Похожая бессмыслица сквозила в разговорах с Ларисой. Не разговоры, а «песни китов», не имеющие смысла. Внятность-то где? Где четкость, разумность, где давно напрашивающийся выбор? Наверное, права ее мать, все дело в генетике. Как-то они остались со Светланой Никитичной тет-а-тет, и та раздраженно высказалась, мол, папина дочка!
– Даже если вскользь вспомнишь этого, извините за выражение, кобеля, тут же на дыбы: оставь отца в покое! А это, дорогой Сева, всего лишь гены, от них никуда не денешься. Вы знакомы с генетикой?
– Это примерно как язык ЭВМ? Ну, программа такая человеческая, верно?
– Можно сказать и так. Так вот у них с этим человеком… Короче, у них похожая программа. Нравится им это, ну, вы понимаете, о чем я. А что другие при этом страдают, их не волнует! Вы вот страдаете, и Женя по-своему страдает, а ей хоть бы что!
Если вычесть Мятлина, страдающего «по-своему», остальное было понятно. Программа, алгоритм, все объяснимо – кроме того, пожалуй, что Лариса все-таки переживала: оголенный нерв, а не молодая красивая женщина. Слезы внезапные, реплики типа: «Ты меня не понимаешь! И вообще ничего не понимаешь!» Тут и не захочешь, а взалкаешь простоты, даже примитивности, чтоб все было как у людей. Пряжская формула немудрящего обывательского счастья, прежде отвергаемая Роговым, вдруг обрела притягательность, сделалась сермяжной, так сказать, правдой. А если другой правды не предлагают, не следует ли отчалить от такого берега?
Оставшись в одиночестве, Рогов долго стоял на палубе, бросая в темную маслянистую воду окурки и наблюдая, как вдали мерцает огнями Ленинград, отпустивший свое создание, над которым корпели тысячи людей в разных закрытых организациях. Этот город, собственно, и предназначался для того, чтобы ковать военно-морской щит, а заодно и меч; Петр лишь для блезиру разбивал Летние сады и вычерчивал Невскую «першпективу». То есть «творенье Петра» было не столько городом Эрмитажа, сколько конгломератом секретных контор, за стенами которых без устали работают трудяги гномы, создавая технические шедевры вроде «Кашалота». Что ждет создание дальше? Все будет нормально, они не повторят судьбу «Комсомольца», и пусть Жарский не каркает! Никакой смерти, они вернутся триумфаторами и сделают что-то еще более грандиозное…

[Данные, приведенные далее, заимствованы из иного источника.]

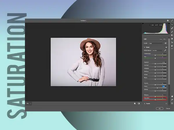Screen dimensions: 174x130
Task: Click the before/after view icon
Action: click(x=139, y=103)
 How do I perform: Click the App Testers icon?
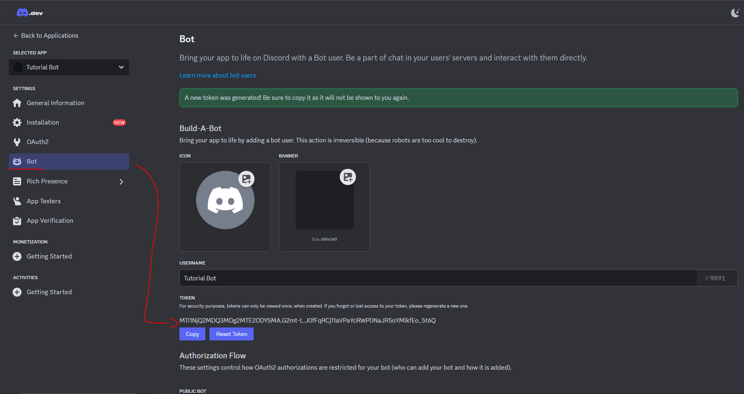[x=17, y=201]
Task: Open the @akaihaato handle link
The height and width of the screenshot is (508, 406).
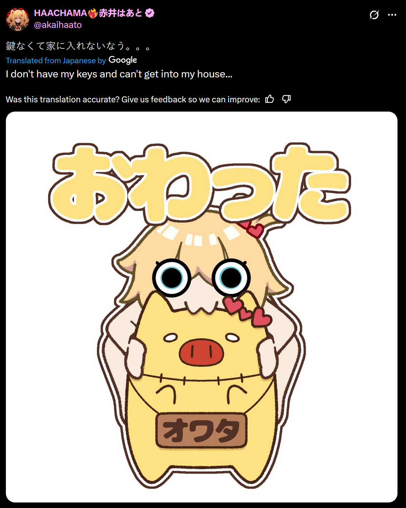Action: pos(58,25)
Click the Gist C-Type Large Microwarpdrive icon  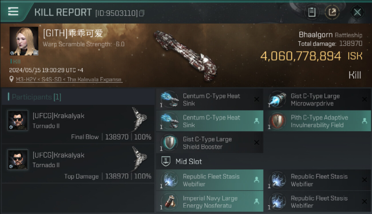pyautogui.click(x=277, y=99)
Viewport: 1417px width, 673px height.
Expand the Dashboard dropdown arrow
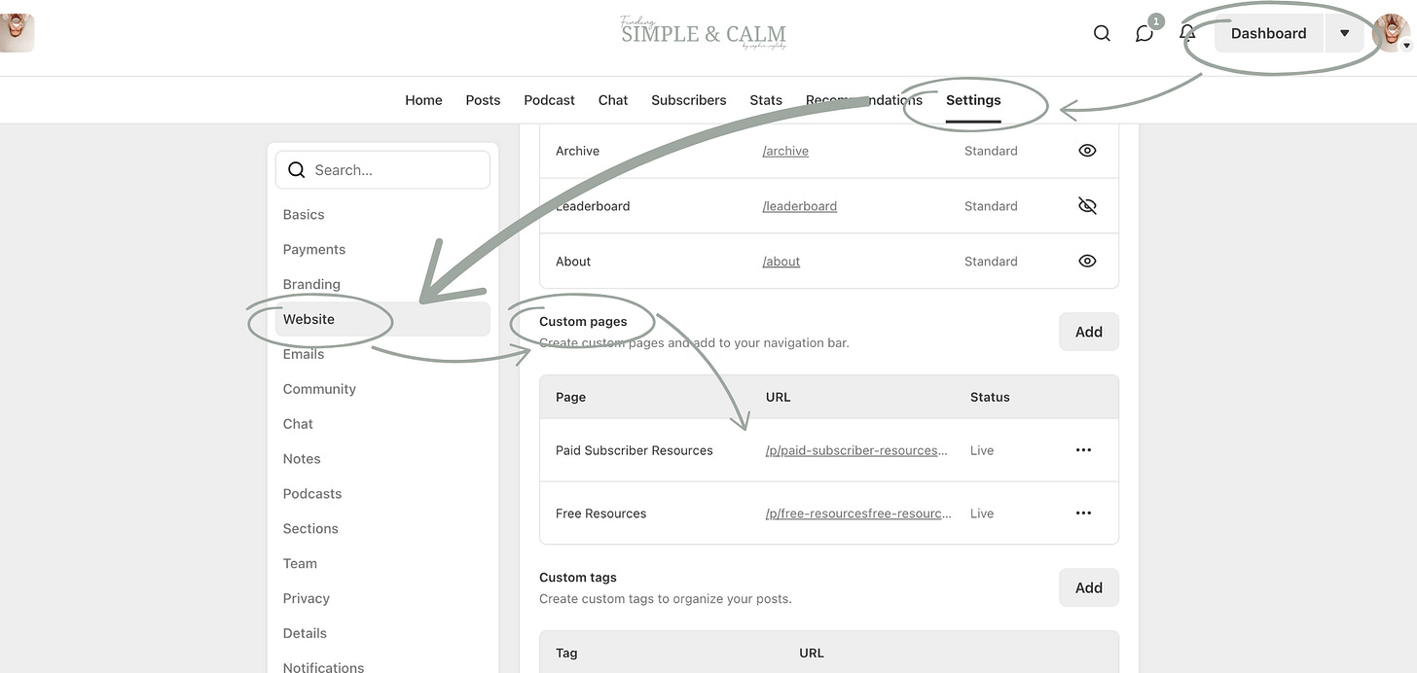click(x=1344, y=32)
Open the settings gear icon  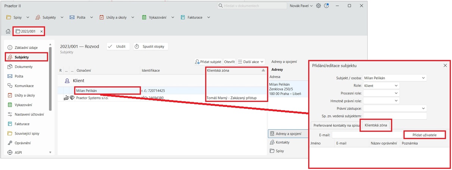click(318, 6)
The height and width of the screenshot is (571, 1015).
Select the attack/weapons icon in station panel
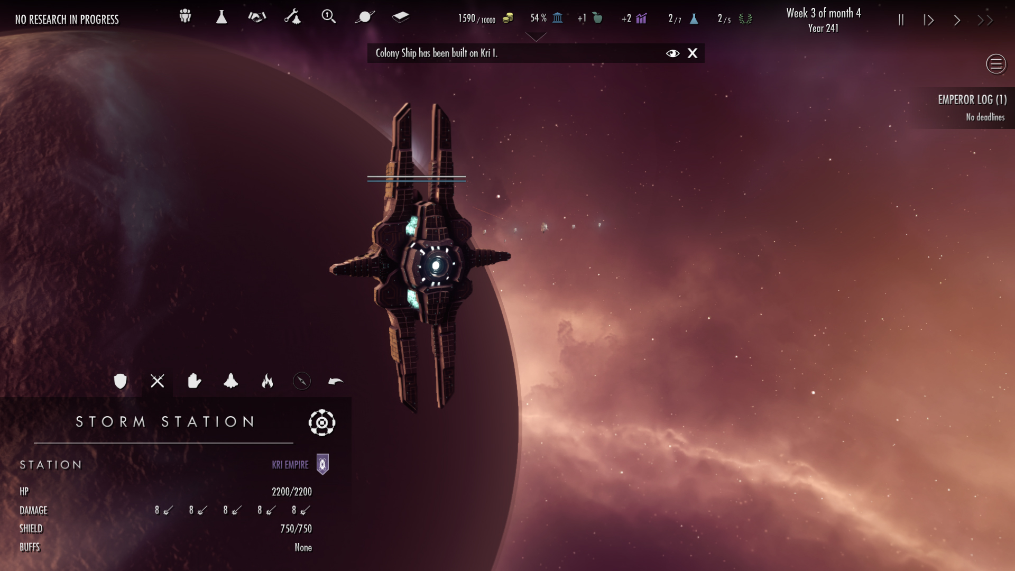coord(157,381)
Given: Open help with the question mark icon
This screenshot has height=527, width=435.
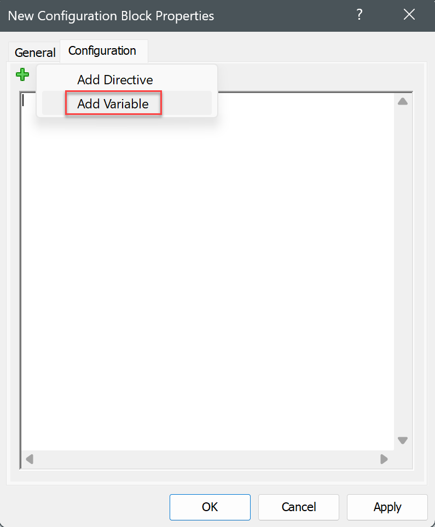Looking at the screenshot, I should click(359, 15).
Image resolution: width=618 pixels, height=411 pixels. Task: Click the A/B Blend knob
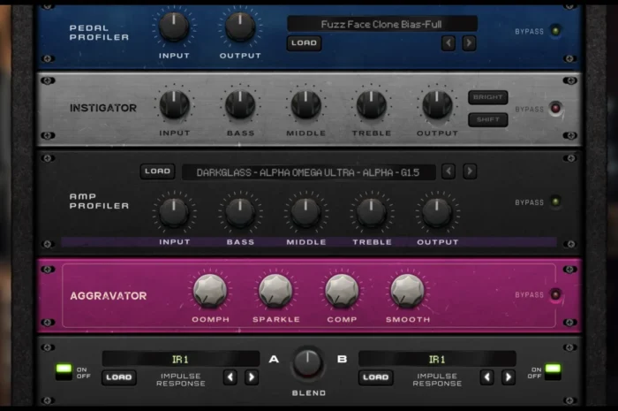click(307, 362)
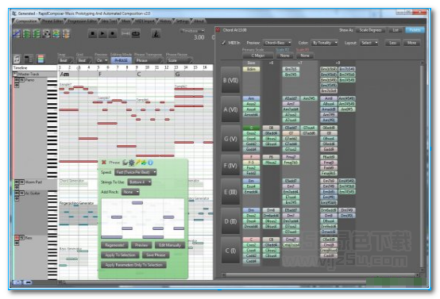The image size is (440, 299).
Task: Arm recording with the record button
Action: [x=113, y=34]

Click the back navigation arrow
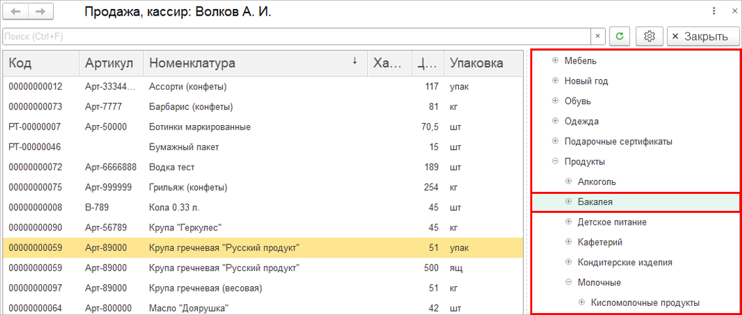tap(16, 12)
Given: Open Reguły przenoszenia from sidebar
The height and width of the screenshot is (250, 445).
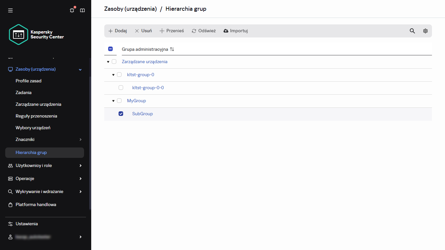Looking at the screenshot, I should point(36,116).

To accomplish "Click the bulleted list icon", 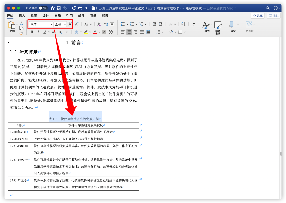I will (x=123, y=24).
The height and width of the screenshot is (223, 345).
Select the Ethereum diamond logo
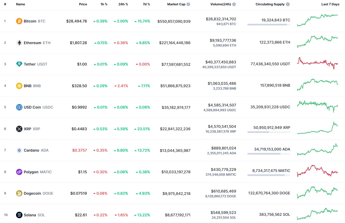[19, 43]
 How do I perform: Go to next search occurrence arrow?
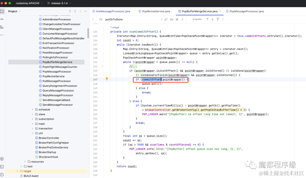click(x=213, y=19)
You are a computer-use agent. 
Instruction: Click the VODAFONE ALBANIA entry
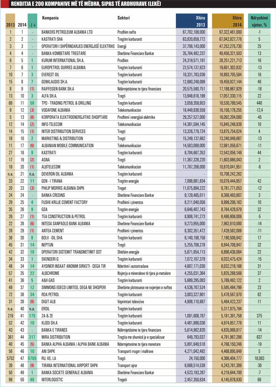click(56, 110)
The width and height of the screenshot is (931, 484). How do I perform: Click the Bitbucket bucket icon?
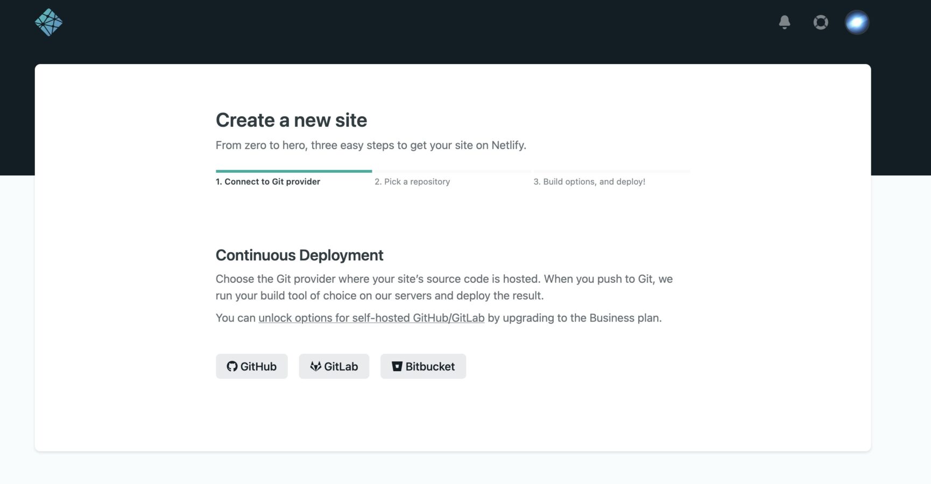[x=397, y=366]
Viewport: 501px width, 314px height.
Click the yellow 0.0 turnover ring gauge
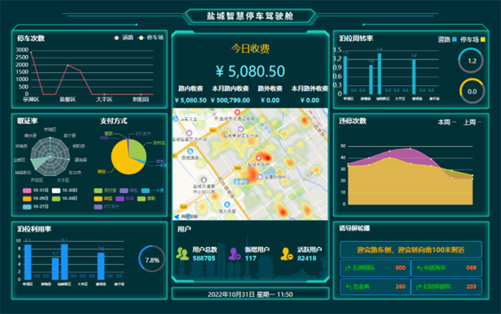click(471, 91)
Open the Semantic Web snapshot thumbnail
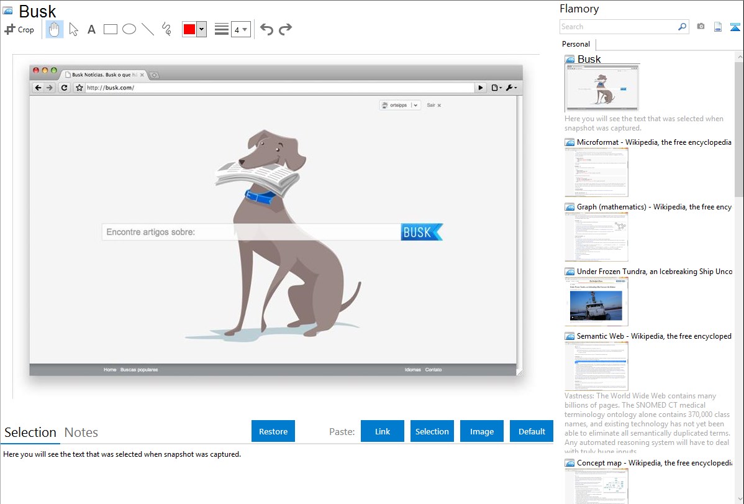The image size is (744, 504). pos(596,365)
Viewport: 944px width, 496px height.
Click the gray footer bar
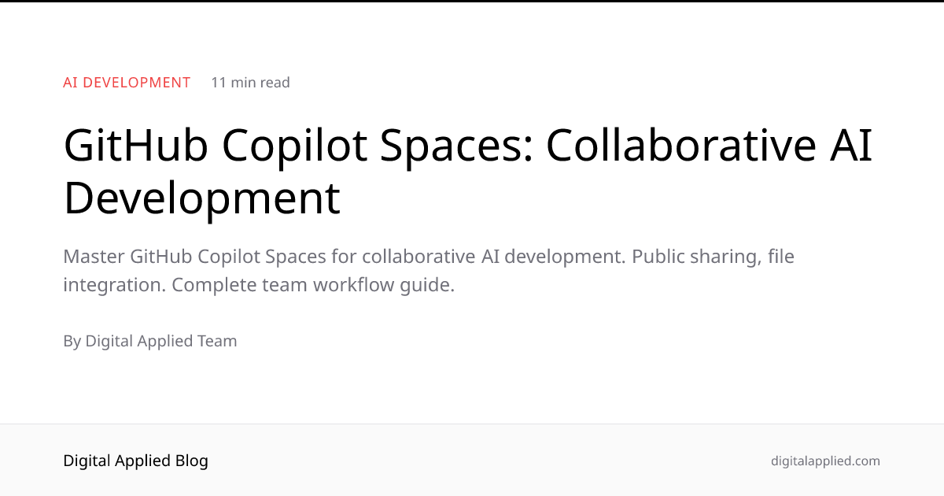pyautogui.click(x=472, y=461)
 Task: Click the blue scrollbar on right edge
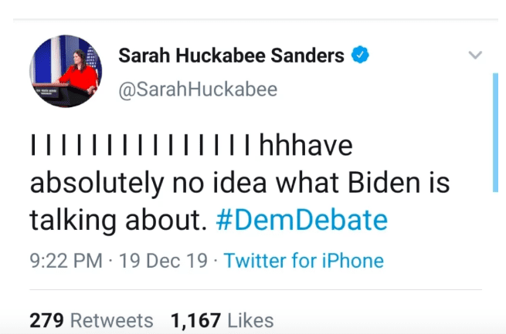click(494, 132)

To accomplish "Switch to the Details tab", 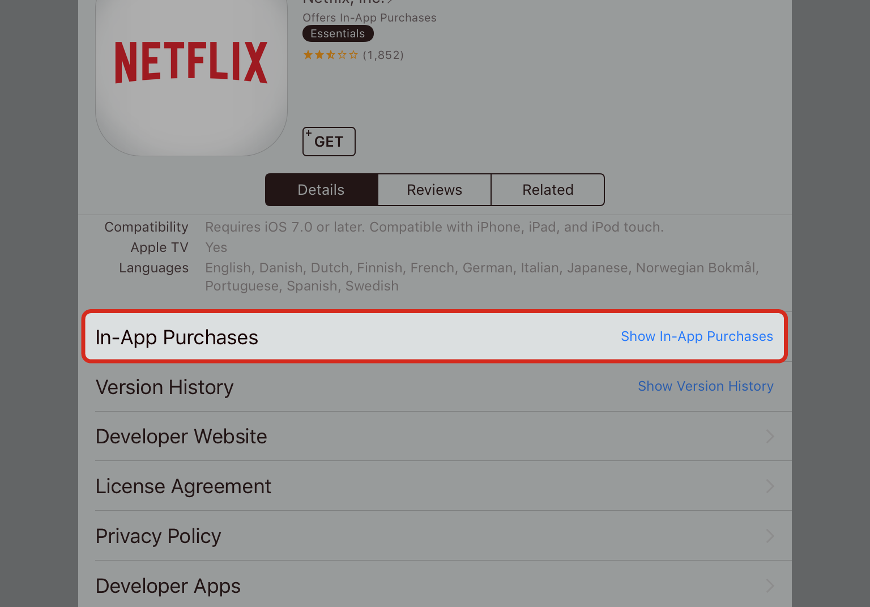I will point(321,190).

«Засланец» первого отдела возник на заказе незадолго до выхода в море. Как и положено бойцам невидимого фронта, он имел безликую физиономию, типовую фамилию Сидоров и, по легенде своих кураторов, был обязан вносить изменения в схемы. Поскольку ранее этим занималась Алка, Гусев принял новичка в штыки.
– Где поселились? – с презрением вопрошал он. – В ракетном отсеке? Там, родной, о-очень неуютно!
– Ничего, – пожимал плечами Сидоров, – я к трудностям привычный.
– А мы, извини, нет! Полна коробушка, ищи другое спальное место!
– Но мне сказали…
– Да наплевать на то, что тебе сказали! Иди к начальству, пусть тебя поселяет.
Сидорова отправили таким путем, чтобы тот, не знающий о каверзах пространства, блуждал подольше. В конце концов, он определился в одну из офицерских кают, что для выполнения задания было минусом, зато в отношении комфорта – безусловным плюсом.
Над «засланцем» подшучивали, давая понять, что его задание ни для кого не секрет. Но Сидоров переносил насмешки на удивление спокойно, даже посмеивался вместе со всеми, мол, надо же, как остроумно! Возможно, реплики сдатчиков потом фиксировались, только делалось это в глубокой тайне, в обыденном общении Сидоров оказался покладистым.
– Светлая у тебя голова! – похвалил он Рогова, упростившего алгоритм управления сходней. – В жизни бы до такого не додумался!
Когда же Рогов реанимировал систему, работая под током, восхищению Сидорова не было предела. В тот раз «молодой» вообще удивил коллег, проявив качества, коими человеческое существо не должно обладать по определению.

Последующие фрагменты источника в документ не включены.